Breathe Better, Feel Better
One theory to explain these disparities is that the terpenes—aromatic hydrocarbons with health benefits—in the environment help individuals relax. People who live in rural areas are exposed to more terpenes, and therefore are generally less stressed, which becomes evident in their behavior and interactions with others. Additionally, research into urban planning shows that more green space has been linked to less stress.6
It’s easy to forget that modern, bustling cities are a relatively new thing. It wasn’t all that long ago that people lived in the wilderness and constantly being out in nature was more common than the alternative. This is yet another example of human evolution not keeping pace with the rate of human progress.
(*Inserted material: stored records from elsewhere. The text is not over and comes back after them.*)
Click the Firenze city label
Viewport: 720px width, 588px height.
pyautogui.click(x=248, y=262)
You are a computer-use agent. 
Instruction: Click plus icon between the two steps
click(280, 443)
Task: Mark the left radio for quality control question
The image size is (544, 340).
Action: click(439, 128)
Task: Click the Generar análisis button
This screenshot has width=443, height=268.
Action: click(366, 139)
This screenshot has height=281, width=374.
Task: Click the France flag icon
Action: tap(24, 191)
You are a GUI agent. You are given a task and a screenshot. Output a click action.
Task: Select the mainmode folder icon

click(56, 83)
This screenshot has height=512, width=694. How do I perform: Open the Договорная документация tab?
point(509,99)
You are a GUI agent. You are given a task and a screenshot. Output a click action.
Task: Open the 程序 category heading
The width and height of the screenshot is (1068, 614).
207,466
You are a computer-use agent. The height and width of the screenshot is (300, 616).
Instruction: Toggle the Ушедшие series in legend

The world, as a whole, is a system. There are food chains, as well as organisms that have symbiotic relationships with other organisms. Humans are unusual in that they have broken out of a lot of those natural relationships, and it could be possible that this separation from nature is actually harming individuals.
The increased aggression, tension, and bad mood that so many individuals experience could simply be a side effect of spending so much time at desks, breathing polluted air, and barely moving around.
Better Air for Better Cities
As evidenced above, the environment that individuals spend time in affects mood and well-being, and people who are stressed or anxious are more likely to engage in disruptive behaviors. If humans spend time improving the environment, then that will pay off in the long term. Not only will environmental improvement make individuals feel better, but it will make them more inclined to partake in positive behaviors, which could consequently decrease crime rates.
In an ideal world, everyone would have the chance to breathe clean, terpene-rich air. Of course, individuals can’t change the air in the whole city, but they can still change the air they breathe on a small scale. Going out into nature, using essential oils topically or as part of aromatherapy, or adding more green areas to cities are all easy ways to breathe in more terpenes even in the bustle of city life.
Though terpenes alone won’t completely solve the problem of crime in cities, they could help contribute to improving the overall well-being of individuals, offering a wide-sweeping answer that can be used to then pinpoint and resolve specific issues more easily.